Ethernet on Teensy 4.1 with Rust

coral

New member
Hello! New on this forum so let me know if this is the wrong place to ask this question.

I've worked on a project with Teensy 4.1 for a while and wrote it in Rust mostly using the HAL provided by teensy4-rs. It's going great so far but have finally come to the part of incorporating Ethernet. There is no rust library yet for wrapping the Teensy ethernet chip to Rust ip constructs which makes sense so wanted to see what people think is the best way forward and help me clear up some misunderstandings.

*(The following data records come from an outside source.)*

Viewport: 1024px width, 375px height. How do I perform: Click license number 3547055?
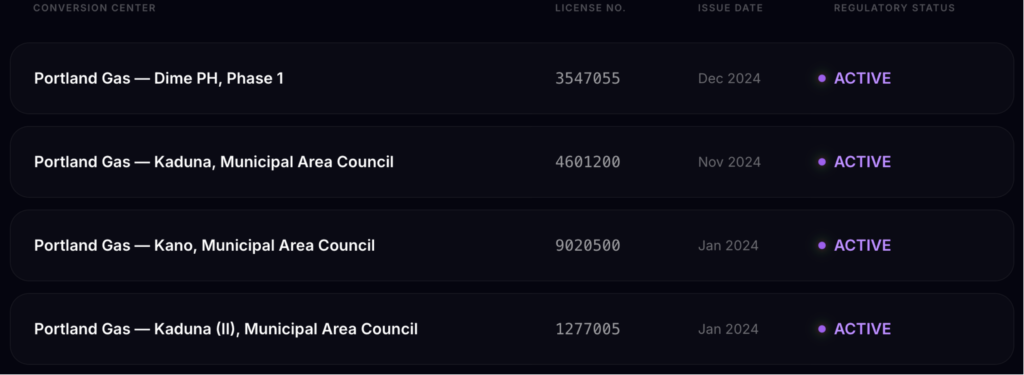588,78
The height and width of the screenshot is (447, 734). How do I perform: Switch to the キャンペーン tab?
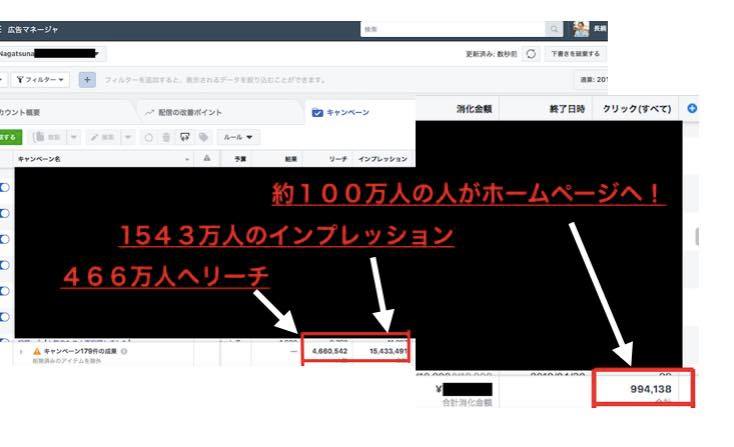click(x=344, y=113)
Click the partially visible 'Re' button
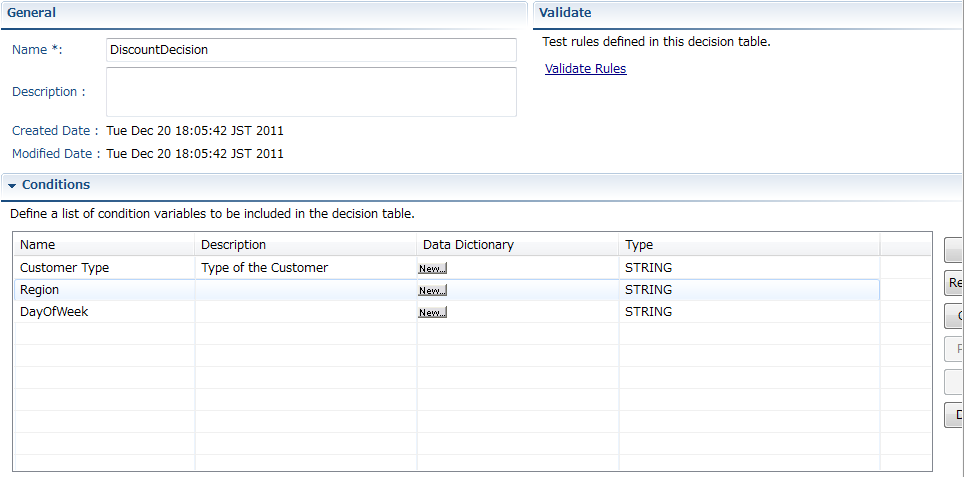 954,284
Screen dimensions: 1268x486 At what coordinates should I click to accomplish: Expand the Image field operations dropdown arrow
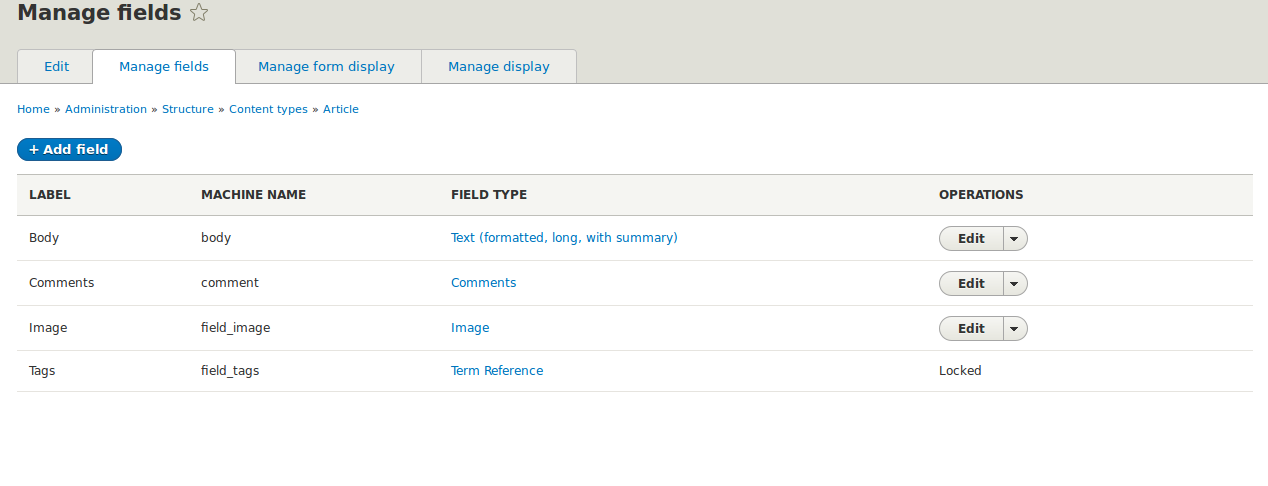click(x=1015, y=329)
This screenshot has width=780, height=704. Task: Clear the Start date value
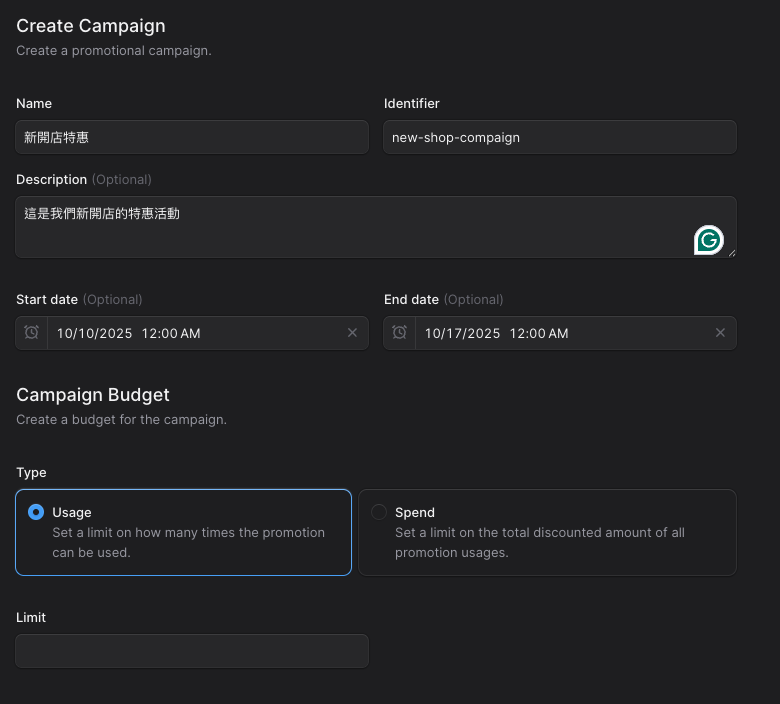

1) What is the actual ethernet chip on the Teensy 4.1? The website says DP83825I but reading NativeEthernet's source code I only see references to W5100/W5500 etc. Is W5500 the actual chip and DP83825I is just a A/D chip for Ethernet? I don't understand this too well so sorry for the question.

2) Does people think it makes sense to generate bindings against NativeEthernet or QNEthernet using bindgen or cxx or does it make sense to just implement the ethernet driver in Rust based on the code that drives it from NativeEthernet? Both seems pain here but what would people's take be on the least amount of pain?
 
I can't answer about the software side, as I've never used Rust.

But on the hardware side, Teensy 4.1 Ethernet is a combination of an Ethernet MAC (pretty much all the digital circuitry) built inside the man IMXRT chip and the DP83825I phy chip (mostly analog stuff), and the magjack accessory. As far as the software is concerned, all the interesting stuff is within the built-in Ethernet mac. It's documented in chapter 41 of the reference manual starting on page 2079. The DP83825I chip normally "just works". It does have a MDIO interface which can configure lots of things, but that's rarely used. Obviously the magjack part doesn't have any configuration, it just couples the RJ45 to the 6 pins connected to the DP83825I PHY chip.

Stuff about W5500 is probably just leftover comments and unused code. W5500 is completely different ethernet hardware which connects to the SPI port. It is supported by the normal Arduino Ethernet library.
 
Ok so if I follow the code to do ethernet in the FNET repo it should prob work? Seems like a deep pool of hurt but that's what I enjoy so time to dive right in.